── Document segment ──

Strengths: I think this was a strong paper, which did a very good job of presenting the relevant results. As they mention in their introduction, the fact that correlated equilibria can be computed efficiently in a completely decentralised fashion via no-regret algorithms is a fundamental result in algorithm equilibrium computation, and generalising this to extensive-form games is an important result. Furthermore, working with extensive-form games is always notationally dense, and the authors have done a great job of explaining things with proper intuition throughout the paper. The authors have also addressed reviewer points in the rebuttal phase well. My score remains the same.

Weaknesses: In spite of the fact that notation is handled well, I wonder if there is any scope to include some proofs of theoretical results within the paper, or perhaps give intuition to the proofs. I would have liked to see some comments on the technical approach to showing that minimising average trigger regret results in EFCE in the limit. Though the definition is very natural, and the result is not surprising, it would be interesting to know if there are hurdles different from the simultaneous action case. I also wonder whether the authors have explored the convergence rate of the algorithm from a theoretical angle.

Correctness: To my understanding, the claims and empirical methodology seem correct.

Clarity: I believe the paper is very well written.

───

- [Exercise task 1]:
Condense the paragraph of the review that begins "Weaknesses: In spite of the fact" into a brief bulleted list that keeps its main points.
- [Exercise task 2]:
Write out the stretch of the review from "Weaknesses: In spite" through "methodology seem correct." with no alterations.

── Entries supplied ──

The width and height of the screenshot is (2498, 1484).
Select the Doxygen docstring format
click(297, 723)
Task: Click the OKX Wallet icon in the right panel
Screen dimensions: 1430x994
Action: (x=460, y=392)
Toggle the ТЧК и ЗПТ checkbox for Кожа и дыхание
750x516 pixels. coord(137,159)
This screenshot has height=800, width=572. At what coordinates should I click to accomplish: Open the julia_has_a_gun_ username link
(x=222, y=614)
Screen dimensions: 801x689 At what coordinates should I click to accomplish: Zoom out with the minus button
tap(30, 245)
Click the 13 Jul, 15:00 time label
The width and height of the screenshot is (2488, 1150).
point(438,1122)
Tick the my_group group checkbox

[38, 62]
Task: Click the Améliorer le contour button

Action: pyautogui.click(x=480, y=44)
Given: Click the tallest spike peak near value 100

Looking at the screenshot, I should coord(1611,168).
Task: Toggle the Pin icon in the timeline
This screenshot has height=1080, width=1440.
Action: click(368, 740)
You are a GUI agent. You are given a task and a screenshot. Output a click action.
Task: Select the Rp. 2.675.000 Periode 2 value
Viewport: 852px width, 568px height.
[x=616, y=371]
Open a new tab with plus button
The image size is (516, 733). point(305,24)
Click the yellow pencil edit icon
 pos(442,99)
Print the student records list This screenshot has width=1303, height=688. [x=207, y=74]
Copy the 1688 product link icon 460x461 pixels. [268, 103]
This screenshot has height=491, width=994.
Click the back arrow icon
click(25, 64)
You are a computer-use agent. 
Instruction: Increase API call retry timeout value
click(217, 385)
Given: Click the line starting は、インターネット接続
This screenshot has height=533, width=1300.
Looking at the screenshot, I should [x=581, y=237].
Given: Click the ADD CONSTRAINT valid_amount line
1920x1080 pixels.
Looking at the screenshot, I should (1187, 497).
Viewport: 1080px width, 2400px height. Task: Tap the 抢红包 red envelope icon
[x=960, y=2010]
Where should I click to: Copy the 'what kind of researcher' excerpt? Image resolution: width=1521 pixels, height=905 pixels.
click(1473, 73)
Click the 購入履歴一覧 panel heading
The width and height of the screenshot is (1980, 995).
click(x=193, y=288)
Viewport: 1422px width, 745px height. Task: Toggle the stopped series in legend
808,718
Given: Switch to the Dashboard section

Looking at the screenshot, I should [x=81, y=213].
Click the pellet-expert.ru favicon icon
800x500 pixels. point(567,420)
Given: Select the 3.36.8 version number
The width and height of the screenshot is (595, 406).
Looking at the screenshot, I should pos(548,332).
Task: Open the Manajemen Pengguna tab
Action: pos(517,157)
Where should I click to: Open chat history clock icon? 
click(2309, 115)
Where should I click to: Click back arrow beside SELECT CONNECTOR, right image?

───

- [Worked solution 1]:
- The notation is handled well, but the paper could include some proofs of its theoretical results, or at least intuition for them.
- The reviewer wanted comments on the technical approach to showing that minimizing average trigger regret yields EFCE in the limit.
- The definition is natural and the result unsurprising, but it would be worth knowing whether the hurdles differ from the simultaneous action case.
- The reviewer asks whether the authors have explored the algorithm's convergence rate theoretically.

- [Worked solution 2]:
Weaknesses: In spite of the fact that notation is handled well, I wonder if there is any scope to include some proofs of theoretical results within the paper, or perhaps give intuition to the proofs. I would have liked to see some comments on the technical approach to showing that minimising average trigger regret results in EFCE in the limit. Though the definition is very natural, and the result is not surprising, it would be interesting to know if there are hurdles different from the simultaneous action case. I also wonder whether the authors have explored the convergence rate of the algorithm from a theoretical angle.

Correctness: To my understanding, the claims and empirical methodology seem correct.